Sur le papier, le film ne m'emballait clairement pas. Mais je faisais confiance à Greta Gerwig, qui avait signé l'excellent Lady Bird en 2018.
Le film démarre à Barbie Land, un royaume parfait dans lequel Barbie semble mener une vie idyllique. Jusqu'au jour où tout ne se passe plus bien, et que divers troubles la poussent à voyager vers le monde réel en compagnie de Ken.
Je redoutais beaucoup l'humour du film, que je pressentais comme ultra surjoué et caricatural. En gros, du bon gag bien gras à l'américaine. Et les 20-30 premières minutes, c'est plus ou moins exactement ça. Alors certes c'est extrêmement beau et créatif, les costumes et surtout l'artisanat des décors/maquettes est incroyable. Mais chaque gag tombe à l'eau, et on se dit qu'on va passer deux heures interminables dans une espèce de mauvaise pub américaine.
Et là le miracle, nos deux protagonistes arrivent dans le monde réel, et certes c'est toujours surjoué (comme le veut l'univers), mais on commence à critiquer le patriarcat à travers des vannes beaucoup plus fines et malines que précédemment. Ça se moque du rapport homme/femme dans notre société, jusqu'à des blagues et des punchlines archi osées (mais absolument incroyables).
Le film monte alors en crescendo, quasiment sans jamais s'essouffler, jusqu'à une chorégraphie finale MÉMORABLE (un bordel pas possible grosso modo).
La société Mattel, créatrice des poupées dans la vraie vie, est également moquée dans le film.belle est effectivement décrite comme une entreprise très majoritairement dirigée par des hommes, alors qu'elle tente de comprendre et représenter des jeunes filles. Ne soyons néanmoins pas naïfs, cette auto-critique n'est pas bien méchante, et le film reste très largement un outil promotionnel pour leur image. En gros on montre qu'on est super cool comme entreprise parce qu'on a de l'autodérision.

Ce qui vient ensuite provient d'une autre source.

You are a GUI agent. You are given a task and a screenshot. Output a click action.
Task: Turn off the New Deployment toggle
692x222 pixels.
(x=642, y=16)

Quand on voit par ailleurs les centaines d'objets dérivés (poupées, vêtements, etc.) proposés sur les boutiques en ligne de Mattel, on comprend que l'autodérision dans le film n'est que de la poudre aux yeux à côté des réelles ambitions financières et capitalistes de la marque. Elle produit d'ailleurs elle-même le film, elle sait donc très bien ce qu'elle fait. Et ça marche, puisque les ventes explosent aux États-Unis.
C'est quand même sacrément cynique de camoufler ça derrière une critique des problèmes actuels de notre société. À se demander si les designs n'ont pas été réfléchis pour le merch plutôt que pour le film en lui-même...
Reste que le film propose un discours féministe pertinent et nécessaire. Margot Robbie est toujours géniale, et l'ensemble des acteurs joue à la perfection (sauf peut-être l'adolescente). Mais il faut vraiment mentionner la performance de Ryan Gosling, qui crève l'écran à littéralement chaque seconde de sa présence. La quasi-totalité de ses blagues font mouche, et c'est hallucinant quand on voit à quel point le rôle et les vannes sont casse-gueule. Pour moi c'est un Oscar potentiel (vraiment).
Très difficile donc de se faire un avis définitif et précis sur le film tant il joue sur une corde très fine, oscillant entre un univers très caricatural, et une volonté d'écriture maline et critique. Est-ce que je le recommanderais ? Clairement oui, mais on peut sans doute aussi facilement aimer que détester. Et puis un film autant féministe, écrit et réalisé par une femme, ça se soutient.